Caretaker govt hikes power tariff, petroleum prices
By Syed Irfan Raza
ISLAMABAD, Feb 29: The caretaker government on Friday took a much delayed but crucial decision to increase power tariff and petroleum prices which will help the new government to the extent that it will not be blamed for the hike which will push up prices of most essential goods in the country.
The power tariff has been increased by nine per cent. Prices of petrol and HOBC have been raised by Rs5 per litre and that of kerosene oil and light diesel oil by Rs3.5 per litre.
The new rates will apply from Saturday March 1, says a handout issued by the Oil and Gas Regulatory Authority (Ogra).
The hike in petroleum prices was necessitated by constant increases in oil prices in the international market but critics said the caretakers should have gone for periodic increases over the last three months, but for some unexplained reasons the decision was delayed.The nine per cent hike in the electricity tariff will increase its price at the consumer end by Rs38 paisa per unit.
No notification of power tariff increase has been issued and it is expected in a few days.
After the announcement of new ex-depot sale prices of petroleum products by Ogra, the price of motor spirit will go up to Rs58.70 per litre from Rs53.70, HOBC price will rise to Rs69.88 per litre from Rs64.88, kerosene oil price has increased to Rs38.72 per litre from Rs35.23 and the price of light diesel oil has been fixed to Rs36.07 per litre from 32.07.
“We have increased the price to match international prices and to facilitate the new government,” caretaker Finance Minister Dr Salman Shah told a private TV channel.
He said the caretaker government wanted to reduce the burden on the new government because it could be difficult for it to take such a hard decision in the beginning.

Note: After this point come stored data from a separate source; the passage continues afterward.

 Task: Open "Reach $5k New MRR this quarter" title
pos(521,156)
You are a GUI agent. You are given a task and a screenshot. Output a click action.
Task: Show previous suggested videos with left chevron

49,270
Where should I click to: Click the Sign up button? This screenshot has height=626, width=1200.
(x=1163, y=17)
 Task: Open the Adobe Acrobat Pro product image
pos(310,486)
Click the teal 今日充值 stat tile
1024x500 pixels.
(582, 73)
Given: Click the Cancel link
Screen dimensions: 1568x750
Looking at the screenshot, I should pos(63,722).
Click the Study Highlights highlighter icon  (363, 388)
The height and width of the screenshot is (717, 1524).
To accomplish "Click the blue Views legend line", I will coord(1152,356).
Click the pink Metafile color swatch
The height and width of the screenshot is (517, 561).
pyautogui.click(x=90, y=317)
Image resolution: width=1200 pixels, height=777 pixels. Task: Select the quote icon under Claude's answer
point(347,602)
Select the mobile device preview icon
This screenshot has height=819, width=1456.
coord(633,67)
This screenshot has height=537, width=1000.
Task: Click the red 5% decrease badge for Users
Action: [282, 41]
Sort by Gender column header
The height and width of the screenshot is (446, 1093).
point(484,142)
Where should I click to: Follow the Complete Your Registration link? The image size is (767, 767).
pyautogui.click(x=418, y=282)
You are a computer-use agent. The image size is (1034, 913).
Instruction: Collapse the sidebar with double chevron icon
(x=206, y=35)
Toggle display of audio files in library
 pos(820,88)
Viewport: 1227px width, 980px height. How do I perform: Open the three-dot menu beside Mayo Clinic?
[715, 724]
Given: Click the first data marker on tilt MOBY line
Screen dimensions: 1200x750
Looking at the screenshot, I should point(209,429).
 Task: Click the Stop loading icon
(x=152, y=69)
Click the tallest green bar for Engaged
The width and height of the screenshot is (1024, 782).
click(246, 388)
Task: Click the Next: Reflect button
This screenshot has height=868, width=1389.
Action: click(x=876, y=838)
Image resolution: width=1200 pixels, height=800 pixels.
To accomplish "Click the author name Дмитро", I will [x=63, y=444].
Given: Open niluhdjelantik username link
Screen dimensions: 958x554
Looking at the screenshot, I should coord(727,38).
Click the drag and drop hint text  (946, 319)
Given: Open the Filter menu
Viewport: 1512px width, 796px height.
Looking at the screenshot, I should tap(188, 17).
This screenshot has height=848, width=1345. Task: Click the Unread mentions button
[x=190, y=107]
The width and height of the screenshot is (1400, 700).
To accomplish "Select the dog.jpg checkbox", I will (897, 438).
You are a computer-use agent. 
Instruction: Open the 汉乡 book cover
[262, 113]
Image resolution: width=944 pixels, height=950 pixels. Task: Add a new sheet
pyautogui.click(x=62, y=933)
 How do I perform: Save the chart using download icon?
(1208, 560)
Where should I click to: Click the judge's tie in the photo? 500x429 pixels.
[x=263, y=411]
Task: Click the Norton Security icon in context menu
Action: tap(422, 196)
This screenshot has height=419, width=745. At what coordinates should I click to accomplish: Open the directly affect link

Dr Shah said many countries, including India, had recently taken a similar decision and raised petroleum prices in accordance with the international market.
He said the prices of furnace oil were stable and a decision about an increase in its prices would be taken later.
“Delay in revision of oil prices was causing direct impact on national budget and therefore, the increase was imperative. But I assure the people that it is the minimum increase,” he added.
Justifying the increase, Ogra said that the price of petroleum products in the international market had shown the record surge over the past several months which compelled the government to pass on part of the increase on consumers.
A spokesman for Ogra said the government would continue to provide a subsidy of Rs16.82 per litre on kerosene oil and Rs15.30 per litre on light diesel after the price increase.
He said that the price computation had been carried out by Ogra in accordance with the formula prescribed by the federal government.
“It requires that the price be based on average Arab Gulf prices for the last fortnight for Naphtha, diesel, kerosene and HSFO to which Inland Fright Equalisation Margin (IFEM) is added which reflects estimated transportation cost of the products to 29 depots in the country, for the purpose of price equalisation,” says the handout.
Economists said that petroleum prices had been increasing in the international market for the past few months, but the caretakers as well as the previous Shaukat Aziz government at the twilight of its tenure were reluctant to take hard decision of increasing the prices because it was the election year.
They said the direct burden of increase in the prices of petrol and diesel could be avoided had the former government increased the prices systematically.
“There will be a direct impact of oil price hike on the transport sector which will raise transport charges and cause overall price hike in the country,” they said.
The Pakistan People’s Party (PPP) which is likely to form the new government at the centre had already demanded that the caretakers should revise the petroleum prices before the formation of the new set-up so that the new government would not be blamed for the overall price hike to be caused by increasing oil prices.
However, the PPP and the PML-N blamed the previous government for the sudden raise of Rs5 in the price of petrol and Rs3.5 in diesel rates.
PPP secretary-general Jehangir Badar and PML-N chairman Raja Zafarul Haq said there would have been no burden on the people if oil prices would have been increased systematically.
The price of crude recently made a record jump touching $102 per barrel in the international market.
Analysts said it was because of continuous devaluing of dollar and hike in the gold prices in the international market.